Alibaba Cloud & Waltonchain signed an agreement on strategic cooperation aimed at using blockchain technology in the field of smart cities. The results of the partnership are designed to address the problem of limited resources and services caused by the rapidly-growing megapolis population.
Other countries have also put a tag on the map of blockchain globalization. However, many projects are at the planning stage, rather than the exploitation stage. For example, the German energy company RWE is working on the creation of an Ethereum-based network of charging stations for electric vehicles. Drivers will be able to control the charging process using a special application, and blockchain registry will be responsible for calculating the energy spent, making payments and identifying users. Another outlandish idea is to create a "charging on the fly" opportunity, when the electric car is charged directly during the trip.

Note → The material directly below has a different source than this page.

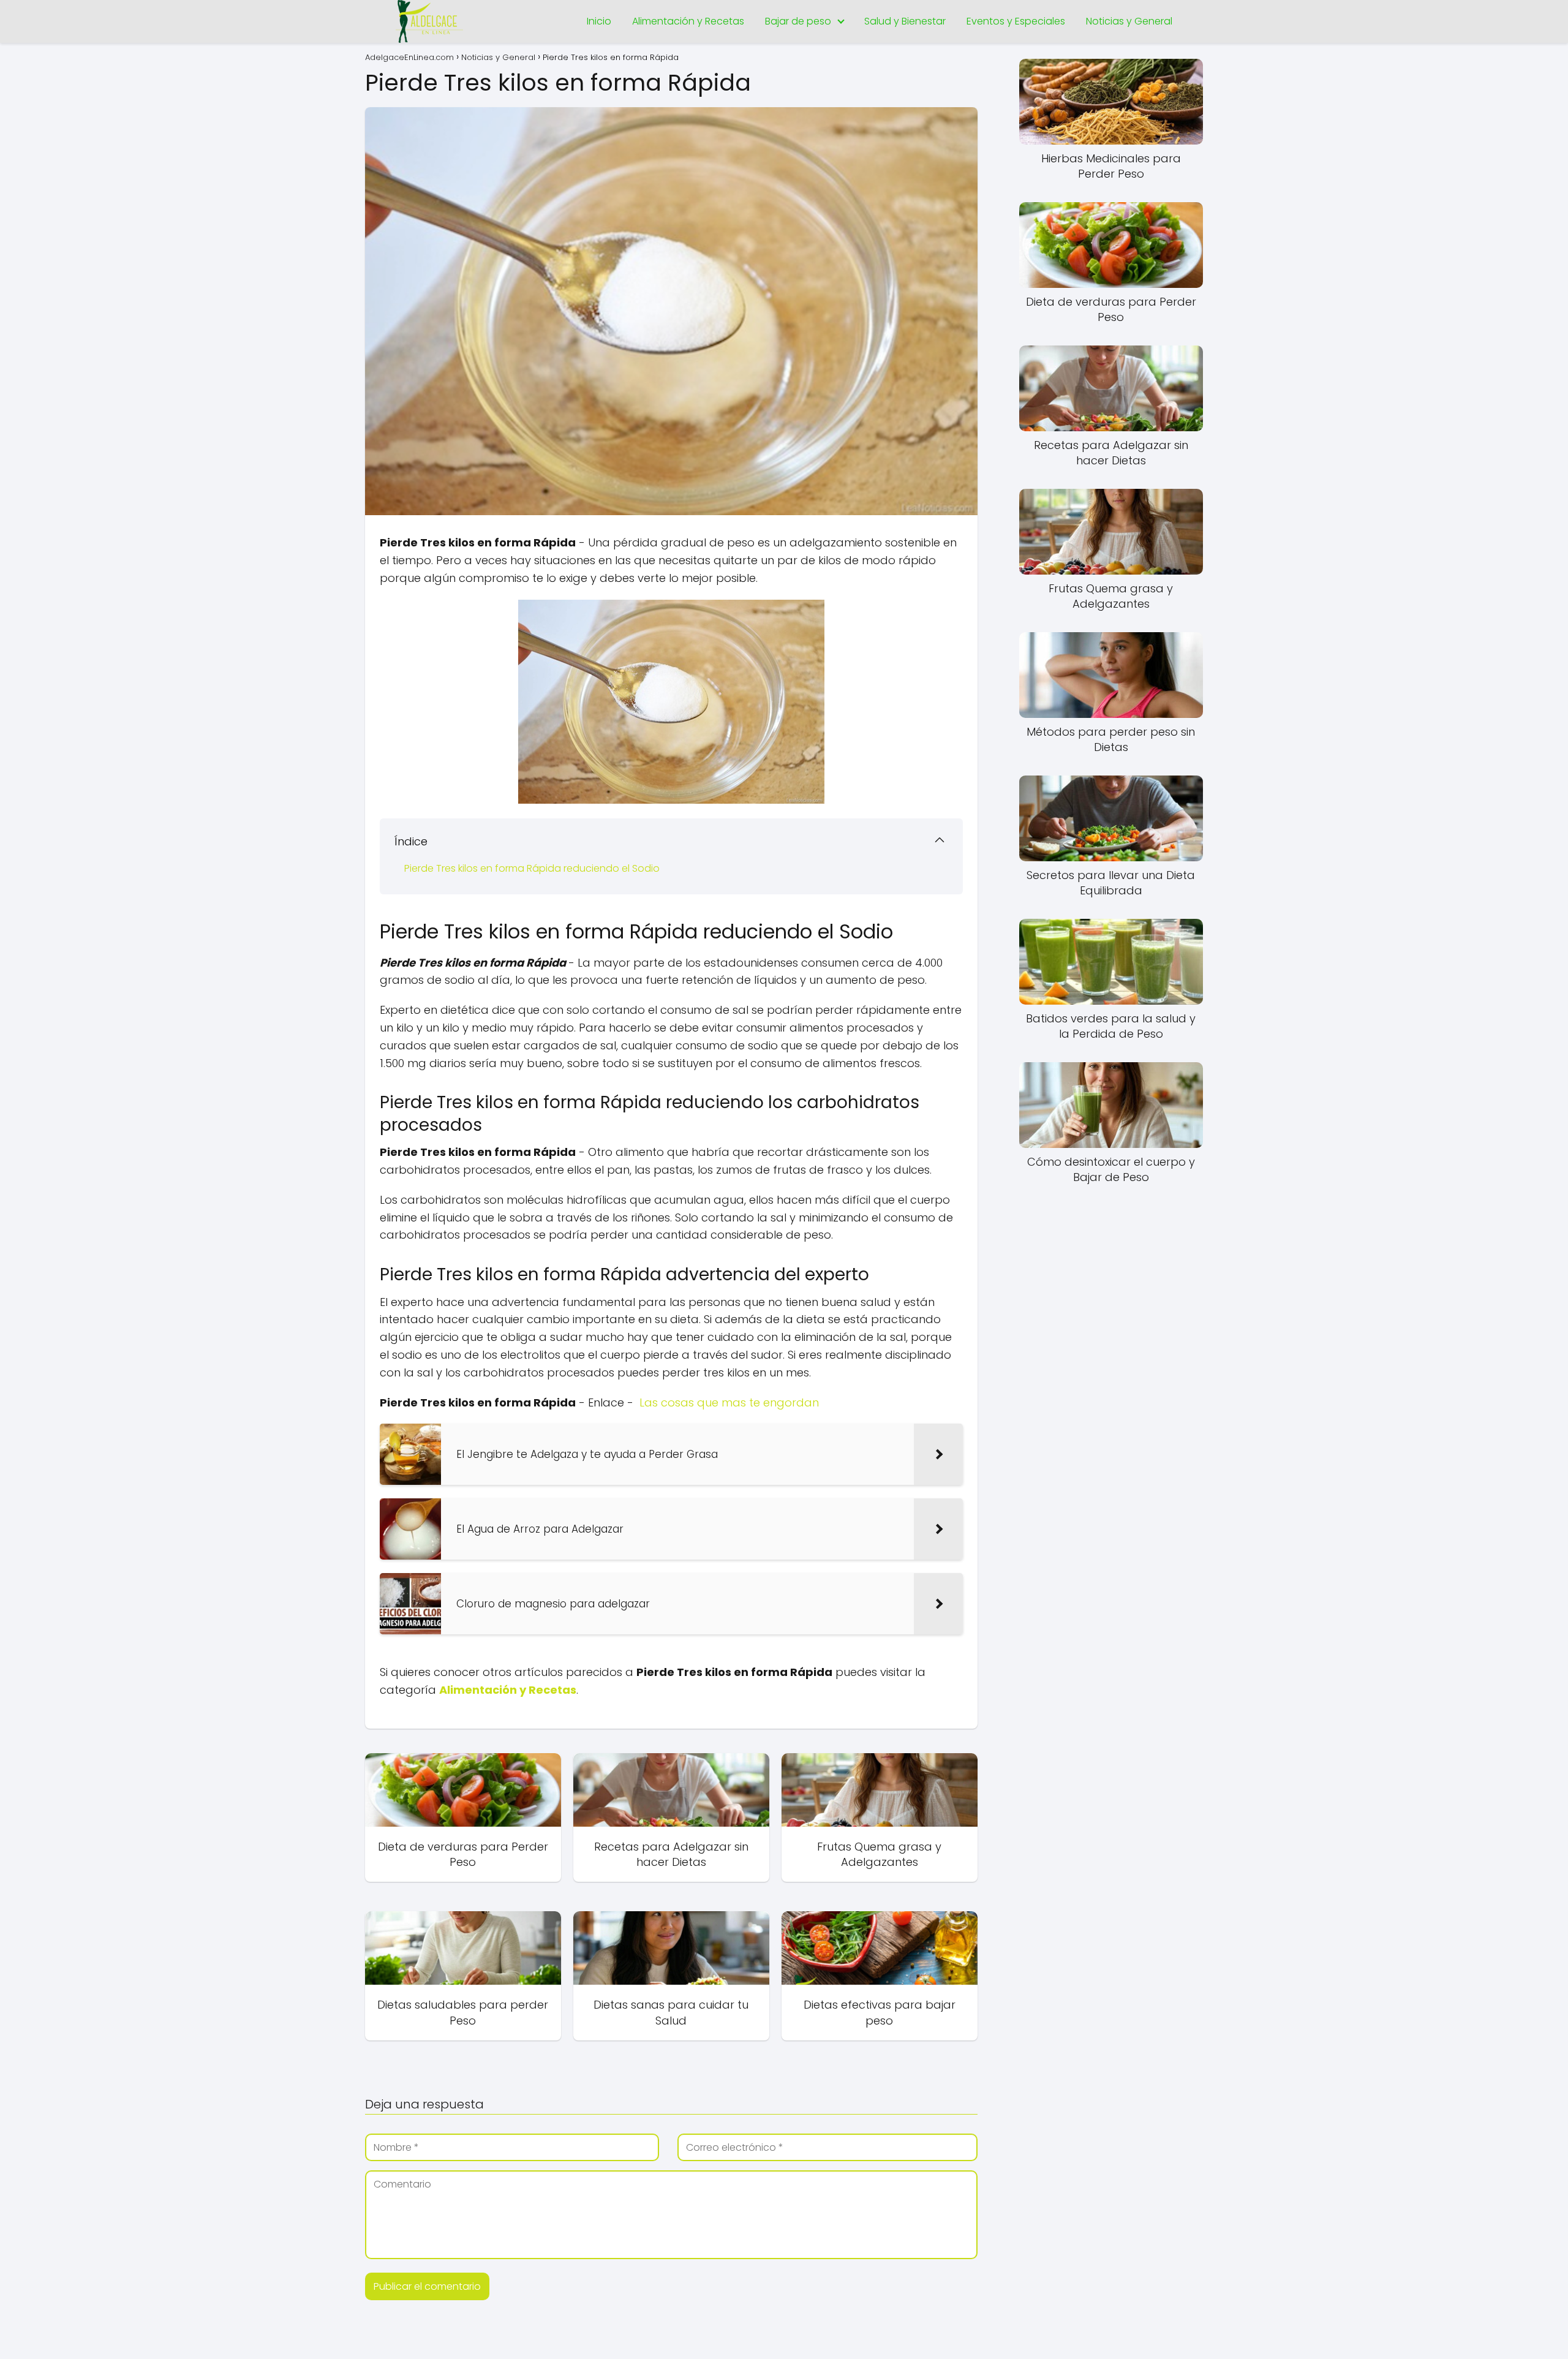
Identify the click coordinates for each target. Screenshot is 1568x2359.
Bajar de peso (798, 21)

The Australian government announced a grant of $8 million for a blockchain project to create ‘smart utilities’, and the Tokyo Electric Power Company (TEPCO) plans to use the technology to prevent a recurrence of the disaster in 2011, when a leak at the Fukushima Daiichi nuclear power plant caused significant and widespread disruption.
The life of metropolises does not stop for a minute, and the launch of new technologies takes time. It may take years before blockchain, which will interact with IoT, artificial intelligence and big data, will be integrated to manage urban services and public infrastructures.
However, many countries in the world have already embarked on the path of a digital economy and very soon we could see qualitative changes in social, economic and environmental aspects of life, without piles of papers, giant traffic jams, documentation errors and double transactions. Look around you — maybe the city you live in is one of them.